## Begin DOCUMENT EXCERPT

LK&O

A Railroad with Relevance

Lower Deck Prep Work – Part 1

Written By: Alan - Apr• 02•23

Nothing like changing horses in the middle of the stream, right? As was expected, there were numerous changes required in the existing setup to accommodate the new lower deck design. These included:

  1. realigning hidden track;
  2. changing some upper deck supports;
  3. raising a valley floor;
  4. adding more lights;
  5. surveyor work

I’m currently working on the lights but 1, 2, and 3 are done.

Hidden track right-of-way

The hidden track (10 Mile Tunnel) that would have connected Kitzmiller with the north helix was originally free to meander anywhere under the upper deck as there was nothing else there. It would have been hidden behind a curtain. With a lower deck present that is no longer the case. Now the roadbed needs to hug the wall as tight as possible. Built before the plan change, the partial right-of-way shown below was removed.

Next, the upper deck shelf brackets were in the way so they had to come out. To support the upper deck while not interfering with the track along the wall I turned to 4″ steel corner braces. Several were placed under the benchwork around the curvature of the wall.

## End DOCUMENT EXCERPT
## Begin ITEMS

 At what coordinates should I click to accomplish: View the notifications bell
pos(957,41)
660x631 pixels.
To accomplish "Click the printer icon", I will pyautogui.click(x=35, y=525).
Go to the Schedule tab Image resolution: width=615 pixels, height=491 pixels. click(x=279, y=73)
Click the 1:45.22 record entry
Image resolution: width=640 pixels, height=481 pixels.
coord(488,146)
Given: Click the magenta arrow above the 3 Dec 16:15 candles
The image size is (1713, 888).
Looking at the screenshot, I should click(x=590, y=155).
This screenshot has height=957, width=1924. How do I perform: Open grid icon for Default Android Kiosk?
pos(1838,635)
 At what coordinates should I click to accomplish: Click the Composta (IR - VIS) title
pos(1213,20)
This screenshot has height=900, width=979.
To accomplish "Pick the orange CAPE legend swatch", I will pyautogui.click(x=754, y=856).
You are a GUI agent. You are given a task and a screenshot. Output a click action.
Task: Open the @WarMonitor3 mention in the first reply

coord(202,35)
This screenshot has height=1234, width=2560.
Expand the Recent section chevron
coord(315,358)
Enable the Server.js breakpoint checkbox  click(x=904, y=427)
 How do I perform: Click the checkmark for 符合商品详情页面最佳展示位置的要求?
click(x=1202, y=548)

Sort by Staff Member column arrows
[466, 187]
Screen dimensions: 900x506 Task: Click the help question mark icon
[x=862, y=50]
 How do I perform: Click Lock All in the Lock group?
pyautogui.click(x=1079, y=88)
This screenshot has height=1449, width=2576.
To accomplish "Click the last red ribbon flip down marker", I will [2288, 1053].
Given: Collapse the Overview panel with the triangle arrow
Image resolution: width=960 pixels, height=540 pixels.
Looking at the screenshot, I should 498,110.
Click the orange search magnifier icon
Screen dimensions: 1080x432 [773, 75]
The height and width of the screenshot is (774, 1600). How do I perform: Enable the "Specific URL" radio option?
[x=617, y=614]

## End ITEMS

SHORT PROBLEM 1 -
In the lower deck post, what did the author use to hold up the upper deck once the shelf brackets came out?
SHORT PROBLEM 2 -
Continue the lower deck post from its last sentence.
The items are separate material from the lower deck post.

FINAL RESULT 1 -
Several 4″ steel corner braces placed under the benchwork around the curvature of the wall.

FINAL RESULT 2 -
With the shelf brackets removed there was no support for the front edge of the benchwork inside the curve of the wall. The front span is nearly five feet in length so support only on the back edges was out of the question. I needed something strong yet small enough it would be hidden by the 1″ of fascia underhang. Steel in the form of 3/4″ square tube fit the bill. I was lucky the wall studs were in just the right spots. The new assembly is just as solid as it was before with the shelf brackets.

The roadbed I removed was reused to make the new right-of-way. Working with the plywood semicircles and straight pieces was a lot like assembling sectional train track. Trying to accurately measure the shape required for snaking along the wall looked fraught with error. Instead, starting at the existing end, I simply held a piece in position, straight or curved as needed, and marked a cut line. The piece was cut, a lap joint section added, and then clamped into position. Little nudge here, little nudge there until the section was where I wanted then drill the matting lap joint holes, screw together. This process was repeated all way round to the hidden track exit under Mittiki Mine.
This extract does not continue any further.